I would like the entries transcribed word for word, please, with the pictures removed.
━━━━━ SOURCE RECORDS
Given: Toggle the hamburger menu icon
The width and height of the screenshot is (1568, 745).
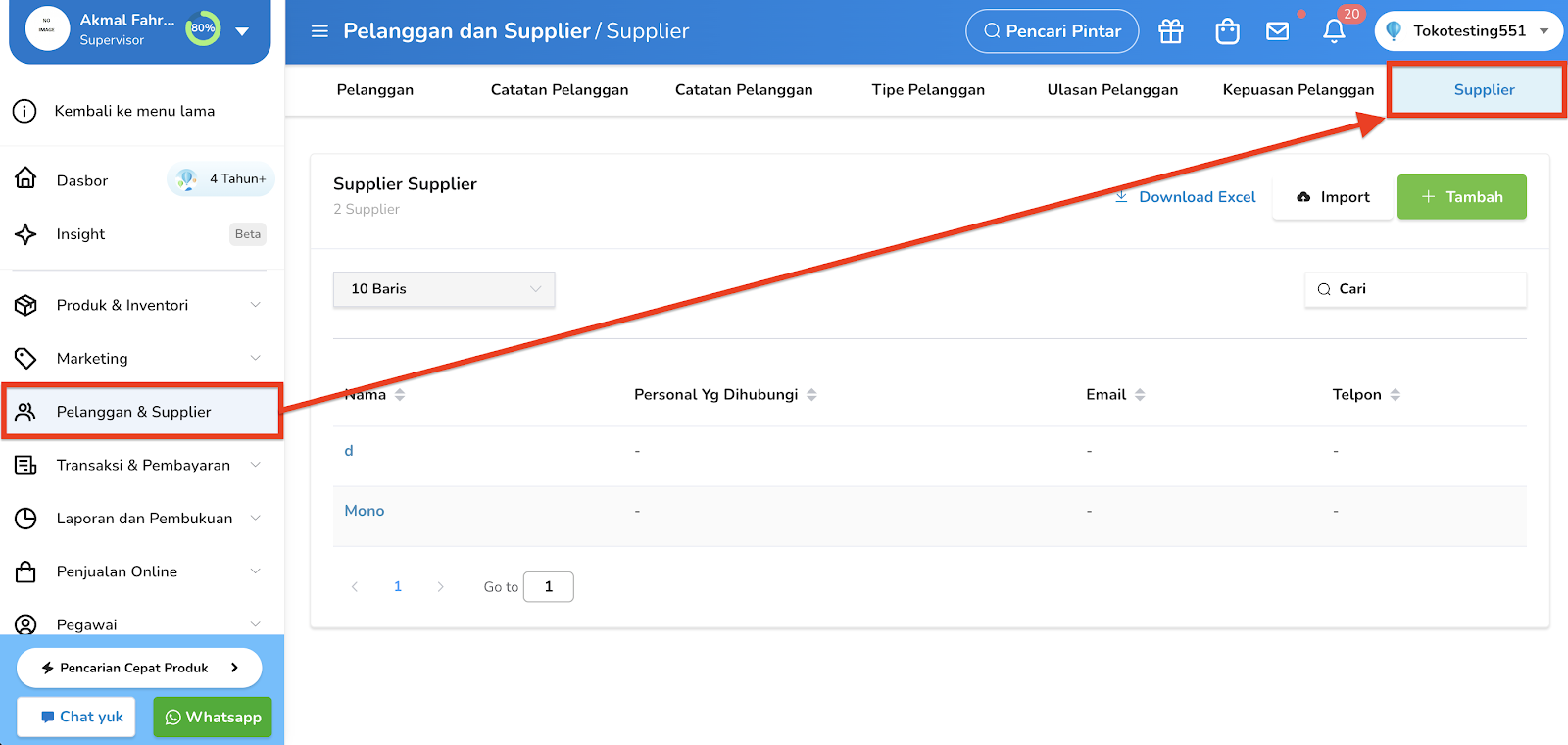Looking at the screenshot, I should click(319, 31).
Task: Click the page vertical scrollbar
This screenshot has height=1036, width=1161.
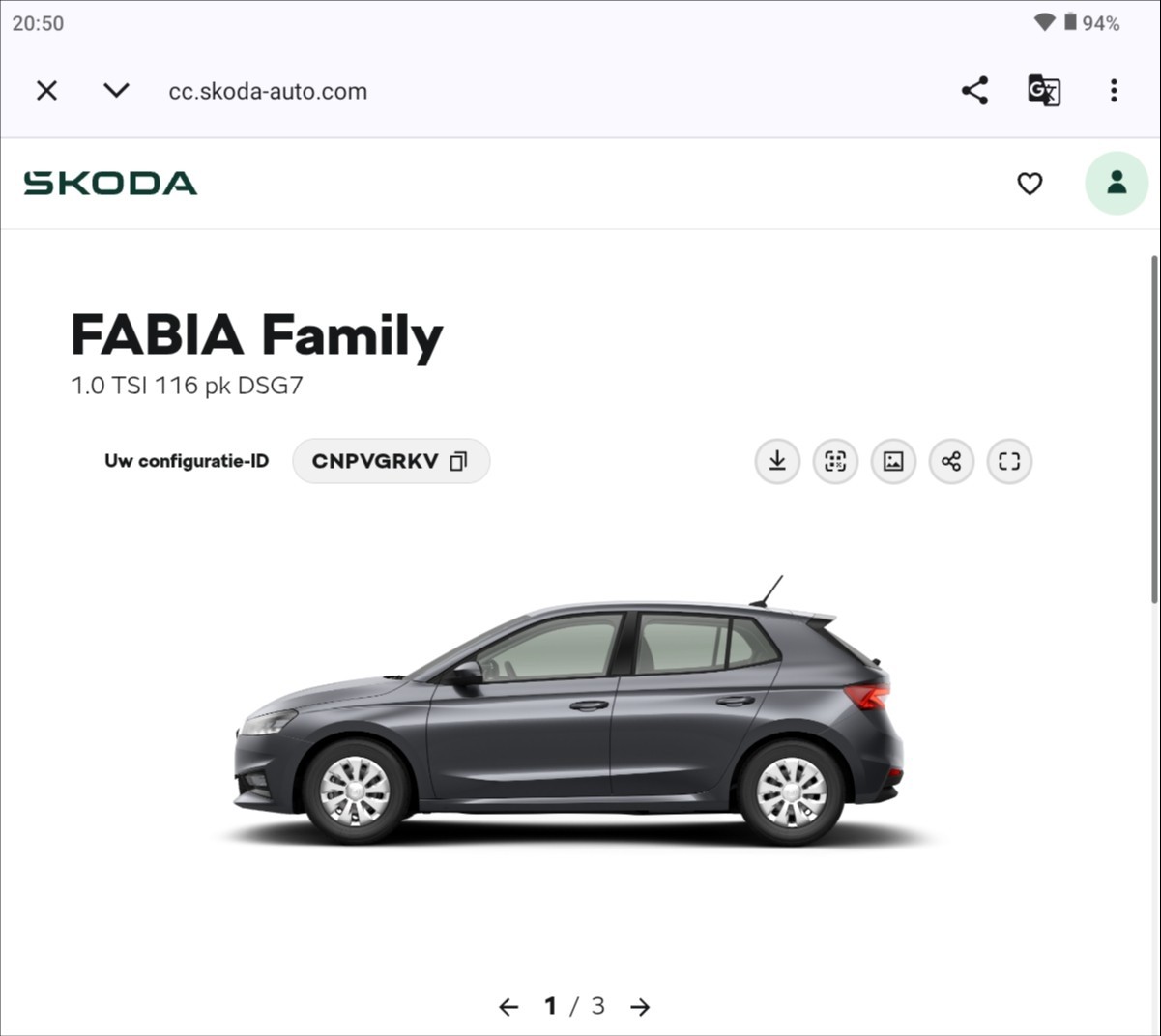Action: point(1154,429)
━━━━━━━━━━
ANSWER TO THIS EXERCISE
Given: Toggle the hamburger menu icon
The width and height of the screenshot is (1568, 745).
Looking at the screenshot, I should click(319, 31).
Task: Click the page vertical scrollbar
This screenshot has height=1036, width=1161.
Action: point(1154,429)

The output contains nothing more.